Но стол был все еще накрыт к ужину. Вода в кувшине посерела от пузырьков воздуха. Горошины в миске сморщились. На сковородке лежали два засохших венских шницеля.
Я осторожно прошел в гостиную.
Он лежал под тем же пледом, ногами на газете. Я остановился посреди комнаты и подумал: вот оно, начинается.
Потому что дедушка лежал на диване и дедушка не спал.
2
У меня было смутное ощущение, что он давно уже в могиле. Во всяком случае, что машину больше водить не в состоянии. Но это точно был он, Магнус Таллауг, наш старый пастор. В том же матовом синем «Ровере», какой я помнил по занятиям подготовки к конфирмации. Автомобиль сумел въехать в ворота и покатил вниз, протарахтев по скотному мостику.
Я заткнул полы рубахи в брюки. Провел ладонью по волосам.
Пастор щурился за пыльным лобовым стеклом, не отрывая рук от баранки. «Ровер» остановился посреди двора, на том же месте, где стоял и катафалк. Дверца отворилась, пастор проверил устойчивость поверхности, потыкав в нее тростью, и выпростал из машины тщедушную ножку. В промежутке между носком и истрепанными штанинами костюмных брюк мелькнула светлым кожа, бледная, как снятое молоко. Священник выбрался из машины и огляделся.
– Поел бы ты, Эдвард, – сказал он, остановив взгляд на мне, и как бы отмёл по очереди скотный двор и сарай, как вполне здоровые объекты. – А то совсем некому будет обрабатывать землю в Хирифьелле.
Я осторожно пожал ему руку, обхватив ее целиком своей ладонью. Казалось, что кожа у Магнуса была на два размера больше его самого. Когда он открыл заднюю дверцу, оттуда потянуло запахом разогревшегося старого автомобиля. На потрескавшемся кожаном сиденье лежала затрепанная Библия с вываливающимися из нее страничками.
– Послание к Ефесянам, – пробормотал он, засовывая листочки на место. – Писание давно уже в таком виде, с новогодней проповеди пятьдесят шестого – я его уронил тогда на пол прямо под ноги Рейдюн Эллингсен. Она сидела в первом ряду и подремывала. С тех пор она крепко верует.
– Так это же и к лучшему для нее, – сказал я.

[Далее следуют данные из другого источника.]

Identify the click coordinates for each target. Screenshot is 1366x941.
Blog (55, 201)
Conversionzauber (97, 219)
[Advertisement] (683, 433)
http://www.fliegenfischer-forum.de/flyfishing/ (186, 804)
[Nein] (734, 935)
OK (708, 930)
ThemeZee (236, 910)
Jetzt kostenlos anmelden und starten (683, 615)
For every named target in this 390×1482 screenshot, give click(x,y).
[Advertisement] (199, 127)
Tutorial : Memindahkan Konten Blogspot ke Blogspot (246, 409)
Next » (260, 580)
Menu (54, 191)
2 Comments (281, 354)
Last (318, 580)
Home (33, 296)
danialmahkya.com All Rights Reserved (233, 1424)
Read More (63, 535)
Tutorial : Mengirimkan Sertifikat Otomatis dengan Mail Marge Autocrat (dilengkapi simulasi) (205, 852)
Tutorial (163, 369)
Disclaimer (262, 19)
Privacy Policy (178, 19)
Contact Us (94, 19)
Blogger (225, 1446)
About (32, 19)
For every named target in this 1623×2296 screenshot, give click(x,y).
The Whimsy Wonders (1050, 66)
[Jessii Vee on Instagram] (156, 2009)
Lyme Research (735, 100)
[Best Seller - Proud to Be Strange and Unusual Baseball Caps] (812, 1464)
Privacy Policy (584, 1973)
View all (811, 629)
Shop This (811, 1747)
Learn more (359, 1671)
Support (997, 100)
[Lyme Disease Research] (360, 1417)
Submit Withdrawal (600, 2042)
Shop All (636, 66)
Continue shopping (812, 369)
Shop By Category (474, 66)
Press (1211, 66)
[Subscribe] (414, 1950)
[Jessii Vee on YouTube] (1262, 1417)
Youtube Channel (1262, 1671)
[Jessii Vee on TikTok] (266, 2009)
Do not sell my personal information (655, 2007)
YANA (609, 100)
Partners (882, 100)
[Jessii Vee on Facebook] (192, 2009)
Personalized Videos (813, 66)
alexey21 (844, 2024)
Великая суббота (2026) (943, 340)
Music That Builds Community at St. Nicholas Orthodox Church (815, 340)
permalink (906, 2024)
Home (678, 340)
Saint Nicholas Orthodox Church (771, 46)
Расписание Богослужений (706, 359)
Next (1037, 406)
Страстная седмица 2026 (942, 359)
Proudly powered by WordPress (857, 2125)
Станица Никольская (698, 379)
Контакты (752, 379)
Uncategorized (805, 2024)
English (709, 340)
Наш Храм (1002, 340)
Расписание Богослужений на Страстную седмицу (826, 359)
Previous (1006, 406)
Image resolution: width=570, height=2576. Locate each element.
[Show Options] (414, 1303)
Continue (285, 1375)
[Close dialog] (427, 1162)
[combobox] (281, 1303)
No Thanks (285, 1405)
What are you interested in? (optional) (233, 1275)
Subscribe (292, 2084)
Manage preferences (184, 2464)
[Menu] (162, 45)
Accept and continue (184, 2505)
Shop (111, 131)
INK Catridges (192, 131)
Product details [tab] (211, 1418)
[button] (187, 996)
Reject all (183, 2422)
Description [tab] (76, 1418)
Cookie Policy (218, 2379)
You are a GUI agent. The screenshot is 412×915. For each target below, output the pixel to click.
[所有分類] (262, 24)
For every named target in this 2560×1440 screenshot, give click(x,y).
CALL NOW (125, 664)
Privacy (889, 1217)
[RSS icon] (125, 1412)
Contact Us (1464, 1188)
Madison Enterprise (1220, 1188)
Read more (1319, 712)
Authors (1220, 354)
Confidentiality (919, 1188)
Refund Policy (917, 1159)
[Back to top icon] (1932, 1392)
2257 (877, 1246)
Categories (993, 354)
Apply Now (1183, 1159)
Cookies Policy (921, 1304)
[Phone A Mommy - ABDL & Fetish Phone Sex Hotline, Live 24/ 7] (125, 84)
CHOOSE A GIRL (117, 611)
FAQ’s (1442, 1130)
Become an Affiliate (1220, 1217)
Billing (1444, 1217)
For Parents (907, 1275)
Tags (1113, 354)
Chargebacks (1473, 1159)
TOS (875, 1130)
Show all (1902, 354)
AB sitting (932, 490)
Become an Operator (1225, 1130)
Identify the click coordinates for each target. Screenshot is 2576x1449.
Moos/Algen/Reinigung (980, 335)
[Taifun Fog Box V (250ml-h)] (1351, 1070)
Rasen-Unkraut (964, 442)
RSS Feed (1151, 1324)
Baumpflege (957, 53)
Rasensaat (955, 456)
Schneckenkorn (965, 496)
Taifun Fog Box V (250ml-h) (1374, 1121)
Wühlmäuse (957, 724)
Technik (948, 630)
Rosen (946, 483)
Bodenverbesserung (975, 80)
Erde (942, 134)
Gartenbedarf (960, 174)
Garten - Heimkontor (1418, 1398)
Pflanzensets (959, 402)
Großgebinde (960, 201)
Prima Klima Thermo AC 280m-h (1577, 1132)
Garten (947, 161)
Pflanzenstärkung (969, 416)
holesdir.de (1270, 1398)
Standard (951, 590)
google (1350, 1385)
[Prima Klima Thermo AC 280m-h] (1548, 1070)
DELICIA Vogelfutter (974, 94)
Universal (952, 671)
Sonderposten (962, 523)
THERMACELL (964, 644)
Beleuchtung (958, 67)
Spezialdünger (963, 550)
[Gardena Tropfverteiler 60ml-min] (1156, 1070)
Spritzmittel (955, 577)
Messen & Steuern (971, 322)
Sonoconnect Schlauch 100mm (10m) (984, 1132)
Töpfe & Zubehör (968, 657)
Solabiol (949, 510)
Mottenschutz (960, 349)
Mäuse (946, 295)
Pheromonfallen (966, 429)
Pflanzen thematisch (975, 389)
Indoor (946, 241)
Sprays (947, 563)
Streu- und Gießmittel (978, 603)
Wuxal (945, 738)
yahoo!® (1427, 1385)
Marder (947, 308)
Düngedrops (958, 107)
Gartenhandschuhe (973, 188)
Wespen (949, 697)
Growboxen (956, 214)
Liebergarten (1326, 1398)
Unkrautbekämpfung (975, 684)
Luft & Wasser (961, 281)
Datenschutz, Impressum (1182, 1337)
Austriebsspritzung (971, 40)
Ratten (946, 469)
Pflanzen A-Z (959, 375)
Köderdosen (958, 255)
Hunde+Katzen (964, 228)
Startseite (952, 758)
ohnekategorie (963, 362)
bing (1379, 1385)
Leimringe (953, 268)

– Совершенно верно. Послушай, Эдвард. Так вышло, что я взялся летом поработать. Такая штука: выпускники теологического факультета имеют теперь право на отпуск. – Пастор переложил Библию в другую руку. – Я-то в свое время весь год без передыху трудился. Приходилось и перед крестьянами-безбожниками, и перед пустыми скамьями выступать, но мне-то деваться некуда было…
– Дa, понимаю, – кивнул я, зная, что меня можно включить в любую из этих групп, выделенных по минусовому содержанию.
– И вот теперь мне выпало совершить похоронный обряд над Сверре Хирифьеллем.
Я смотрел вдаль, на поля.
– Послушай меня. Я понимаю, что ты не в себе, – продолжал Таллауг. – Но нам надо сесть и договориться, как мы распорядимся с преданием твоего дедушки земле. И я уже говорил, что тебе нужно поесть.
– Да, надо разобраться со всем необходимым, – согласился я.
На словах это выходило просто. Но раньше в этот же день все казалось вовсе не таким простым. Я стоял и неотрывно смотрел, уж точно с четверть часа, под тиканье напольных часов: смотрел на дедушку, на ножны с ножом из русского штыка, лежащие на столе, на аэрофотоснимок над диваном – снимок нашего земельного участка, который теперь стал моим.
Потом я сделал то, чего от себя не ожидал. Принес свою «Лейку» и, держа ее в трясущихся руках, сфотографировал дедушку в смерти.
Там, где он лежал.
Каким он был.
В уголках рта складки, каких никогда не было при жизни. Сухие глаза. Он – и все же не он. Как памятник себе и своей жизни.